● **Directions**: Scale the entries starting with the line containing "Open the 中华户外网 search result link" and going on through the line containing "tap(581, 482)", both included, and write out every one of those lines again, requests and all. Multiply only the click coordinates in the answers by 1.35 and round each to a whole number, with halves rounded up.

BEGIN Extracted entries

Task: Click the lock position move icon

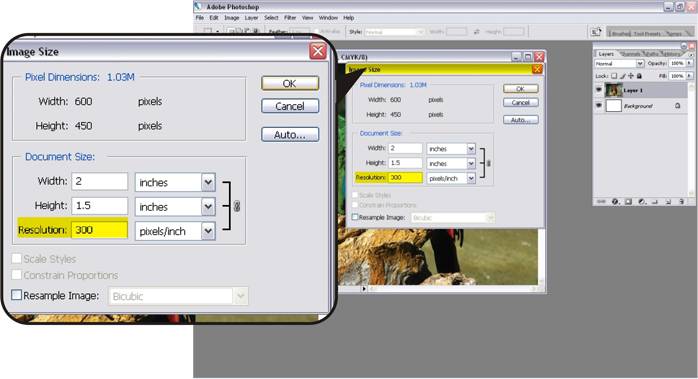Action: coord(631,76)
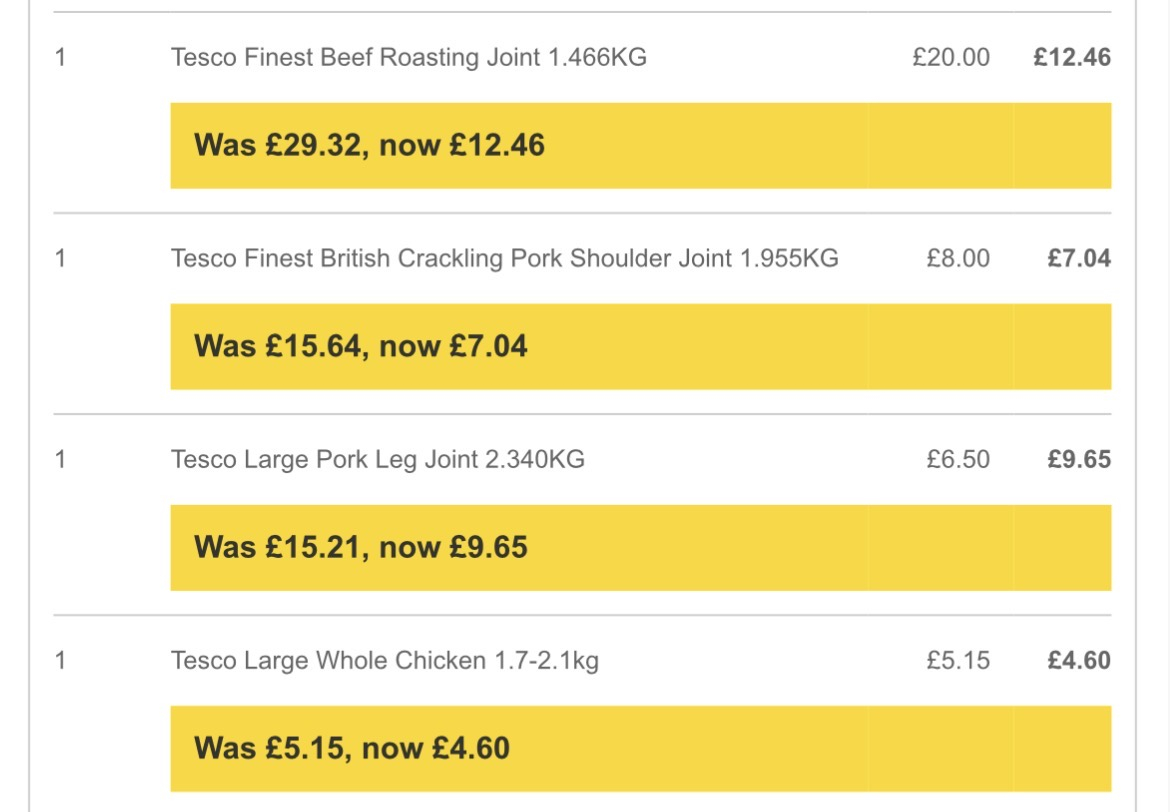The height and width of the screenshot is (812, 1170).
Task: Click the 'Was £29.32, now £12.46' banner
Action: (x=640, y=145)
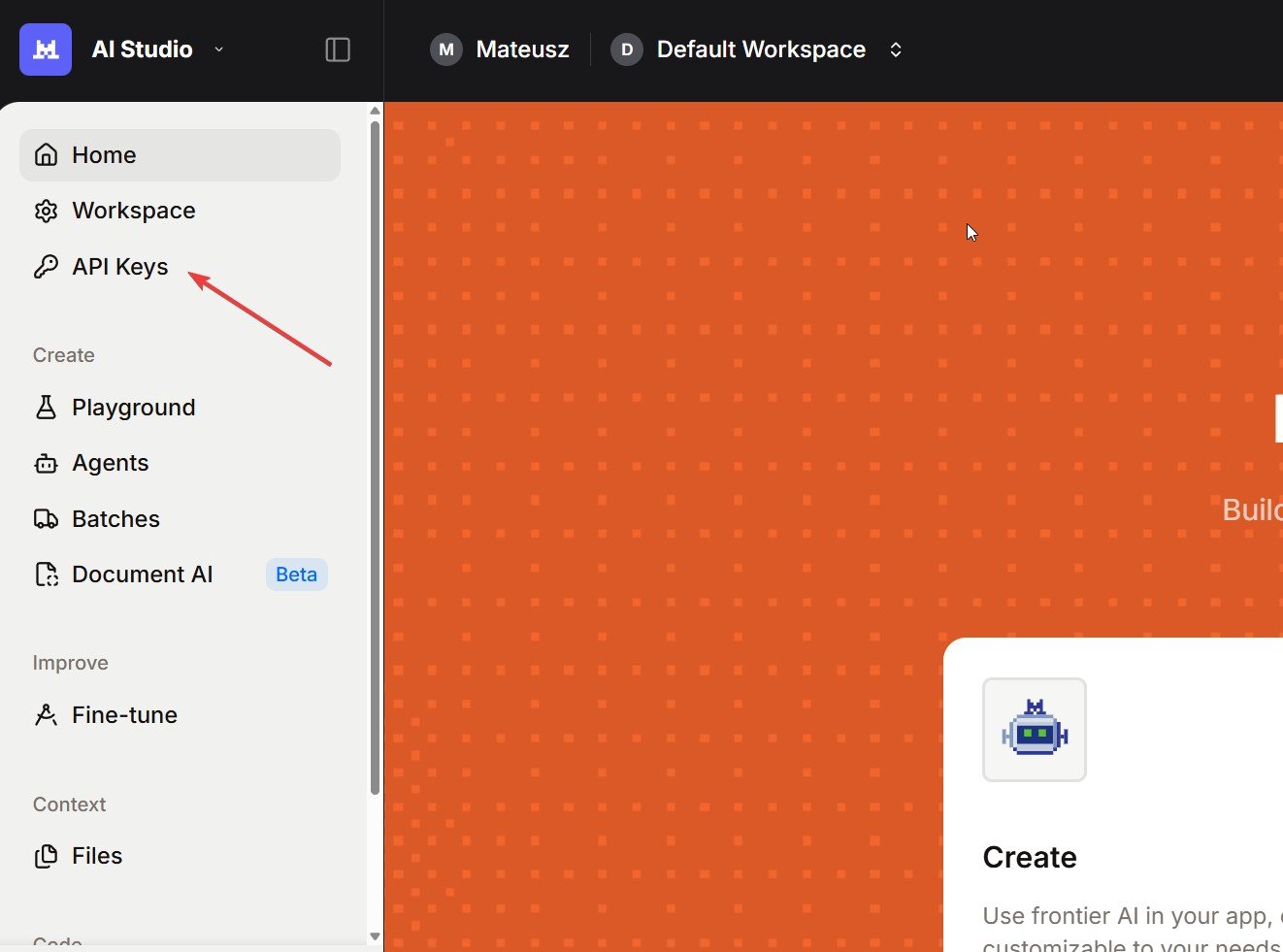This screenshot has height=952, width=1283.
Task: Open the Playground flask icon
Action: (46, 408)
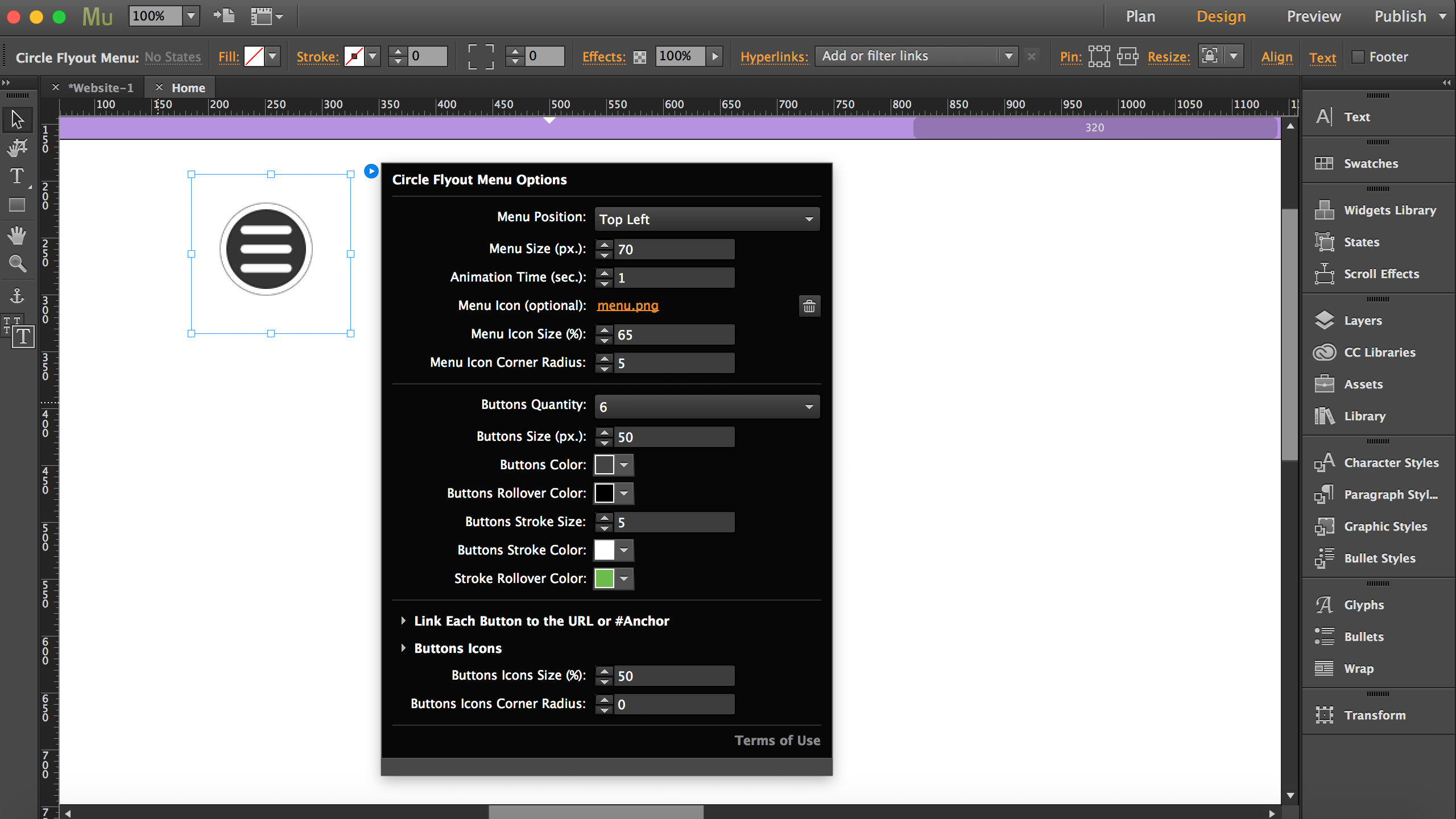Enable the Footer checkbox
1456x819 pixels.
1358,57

END Extracted entries
BEGIN Extracted entries

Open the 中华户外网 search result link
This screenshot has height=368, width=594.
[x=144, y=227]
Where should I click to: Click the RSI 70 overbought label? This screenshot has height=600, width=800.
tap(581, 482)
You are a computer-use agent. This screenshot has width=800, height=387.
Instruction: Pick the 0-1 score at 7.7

END Extracted entries
BEGIN Extracted entries

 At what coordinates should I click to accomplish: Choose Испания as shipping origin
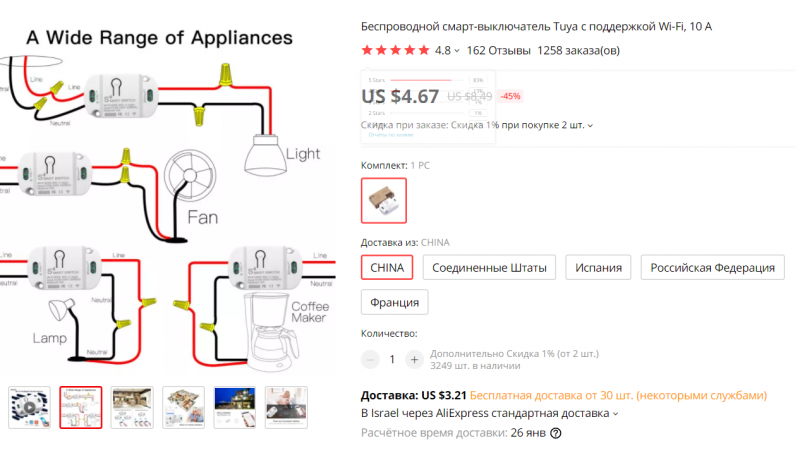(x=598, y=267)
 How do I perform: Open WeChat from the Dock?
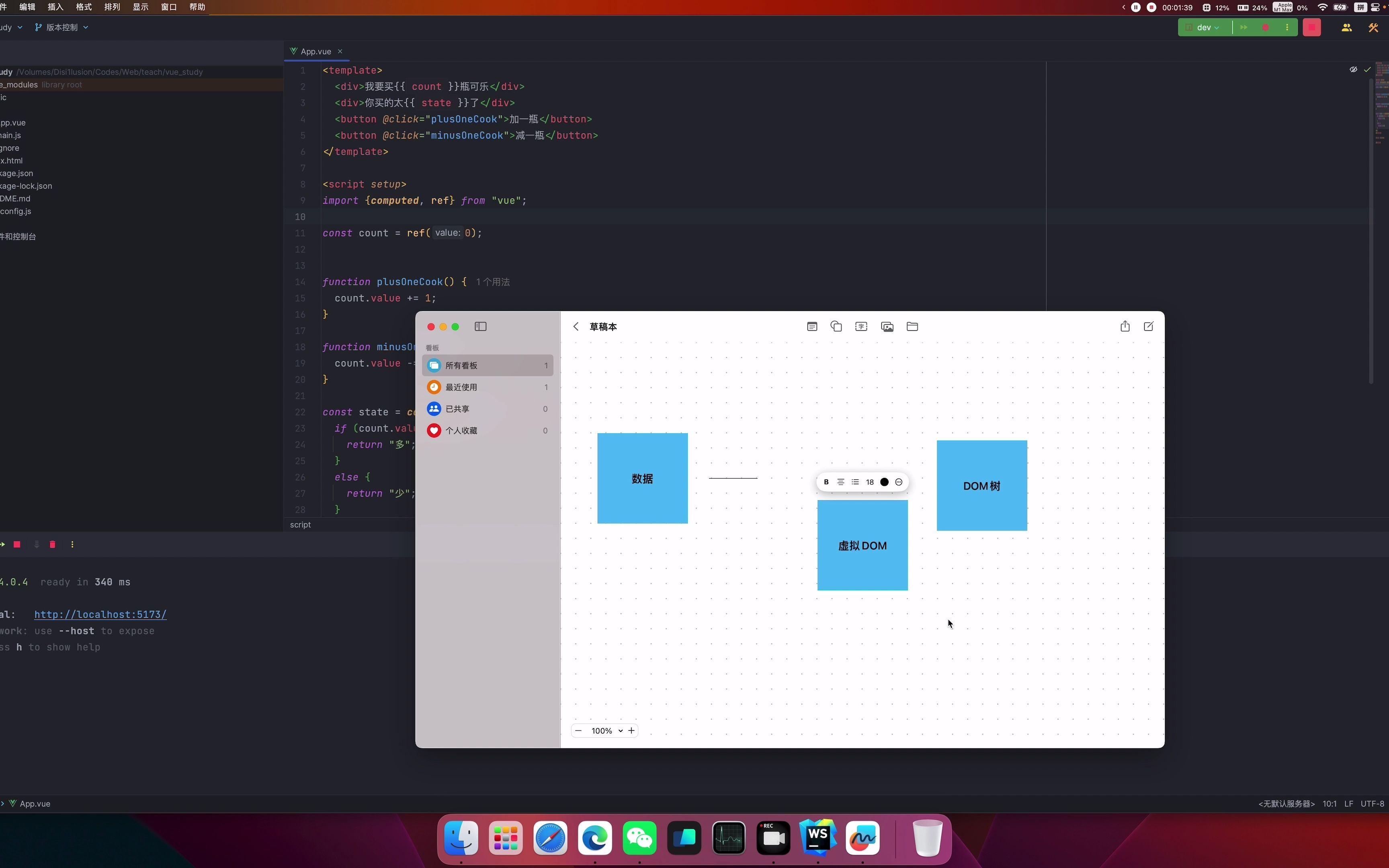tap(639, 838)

END Extracted entries

● **Final answer**:
Open the 中华户外网 search result link
This screenshot has height=368, width=594.
[x=194, y=306]
Where should I click to: Click the RSI 70 overbought label? This screenshot has height=600, width=800.
tap(784, 651)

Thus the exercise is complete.